In the entries below, which lines run from the one containing "Viewport: 215px width, 110px" to the one containing "You are a computer-use agent. Image resolution: width=339"? Copy exactly those lines, ends included, and no others.
(Beginning of Given records)
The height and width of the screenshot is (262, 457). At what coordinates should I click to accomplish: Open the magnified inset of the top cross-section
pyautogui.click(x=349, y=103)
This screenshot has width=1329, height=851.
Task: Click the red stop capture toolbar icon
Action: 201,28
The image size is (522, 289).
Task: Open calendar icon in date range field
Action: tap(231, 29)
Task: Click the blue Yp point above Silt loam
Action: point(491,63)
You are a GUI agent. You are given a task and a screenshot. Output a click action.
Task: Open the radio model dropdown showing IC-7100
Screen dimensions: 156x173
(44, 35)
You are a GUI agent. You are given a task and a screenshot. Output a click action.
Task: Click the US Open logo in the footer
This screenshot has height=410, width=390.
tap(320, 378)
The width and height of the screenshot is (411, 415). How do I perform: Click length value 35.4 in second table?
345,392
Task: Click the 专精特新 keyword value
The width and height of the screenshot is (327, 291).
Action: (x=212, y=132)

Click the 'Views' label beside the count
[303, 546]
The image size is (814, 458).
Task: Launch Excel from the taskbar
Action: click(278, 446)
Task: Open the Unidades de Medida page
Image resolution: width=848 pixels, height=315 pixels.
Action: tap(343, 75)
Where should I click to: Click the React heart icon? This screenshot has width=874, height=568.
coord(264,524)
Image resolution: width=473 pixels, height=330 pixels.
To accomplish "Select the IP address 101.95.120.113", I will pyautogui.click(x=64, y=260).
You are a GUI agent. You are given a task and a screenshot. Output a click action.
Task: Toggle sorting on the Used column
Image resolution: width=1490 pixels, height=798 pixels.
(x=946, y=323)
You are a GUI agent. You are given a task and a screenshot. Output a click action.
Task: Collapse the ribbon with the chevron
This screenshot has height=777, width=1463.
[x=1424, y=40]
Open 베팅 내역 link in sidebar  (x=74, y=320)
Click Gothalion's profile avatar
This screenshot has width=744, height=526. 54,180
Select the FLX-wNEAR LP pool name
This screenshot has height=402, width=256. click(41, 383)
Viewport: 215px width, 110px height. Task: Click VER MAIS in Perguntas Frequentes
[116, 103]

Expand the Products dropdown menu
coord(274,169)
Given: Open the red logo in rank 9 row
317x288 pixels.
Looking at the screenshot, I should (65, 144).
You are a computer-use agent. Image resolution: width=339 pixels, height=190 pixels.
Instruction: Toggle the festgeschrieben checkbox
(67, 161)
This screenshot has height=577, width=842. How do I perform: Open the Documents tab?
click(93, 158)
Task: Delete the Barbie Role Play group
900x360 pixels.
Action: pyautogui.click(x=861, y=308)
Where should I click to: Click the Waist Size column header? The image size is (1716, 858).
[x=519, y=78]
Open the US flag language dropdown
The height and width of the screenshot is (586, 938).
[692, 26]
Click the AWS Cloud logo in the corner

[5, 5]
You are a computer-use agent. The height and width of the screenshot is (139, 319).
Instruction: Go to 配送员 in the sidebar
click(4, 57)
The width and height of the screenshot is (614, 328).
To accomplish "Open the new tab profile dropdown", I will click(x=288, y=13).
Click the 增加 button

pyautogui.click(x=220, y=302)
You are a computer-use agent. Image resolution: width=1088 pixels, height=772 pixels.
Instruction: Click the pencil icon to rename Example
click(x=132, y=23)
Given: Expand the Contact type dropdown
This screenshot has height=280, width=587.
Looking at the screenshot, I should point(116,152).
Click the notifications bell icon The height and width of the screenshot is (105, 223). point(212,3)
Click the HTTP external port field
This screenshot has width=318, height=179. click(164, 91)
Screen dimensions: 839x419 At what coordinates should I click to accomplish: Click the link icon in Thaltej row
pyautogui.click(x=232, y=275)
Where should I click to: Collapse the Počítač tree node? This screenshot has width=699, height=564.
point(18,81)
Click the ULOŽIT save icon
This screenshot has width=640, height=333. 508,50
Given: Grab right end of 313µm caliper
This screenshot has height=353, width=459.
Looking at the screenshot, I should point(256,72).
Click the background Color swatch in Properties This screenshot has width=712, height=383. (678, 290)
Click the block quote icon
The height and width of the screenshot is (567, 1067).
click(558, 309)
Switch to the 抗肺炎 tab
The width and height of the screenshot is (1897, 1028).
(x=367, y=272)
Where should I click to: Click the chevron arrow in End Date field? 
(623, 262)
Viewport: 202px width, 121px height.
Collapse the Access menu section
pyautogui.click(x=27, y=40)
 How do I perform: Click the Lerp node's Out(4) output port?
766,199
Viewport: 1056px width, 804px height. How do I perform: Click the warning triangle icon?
(End of Given records)
> Response to this exercise:
Viewport: 215px width, 110px height. Task: Click VER MAIS in Perguntas Frequentes
[116, 103]

Expand the Products dropdown menu
coord(274,169)
Given: Open the red logo in rank 9 row
317x288 pixels.
Looking at the screenshot, I should (65, 144).
You are a computer-use agent. Image resolution: width=339 pixels, height=190 pixels.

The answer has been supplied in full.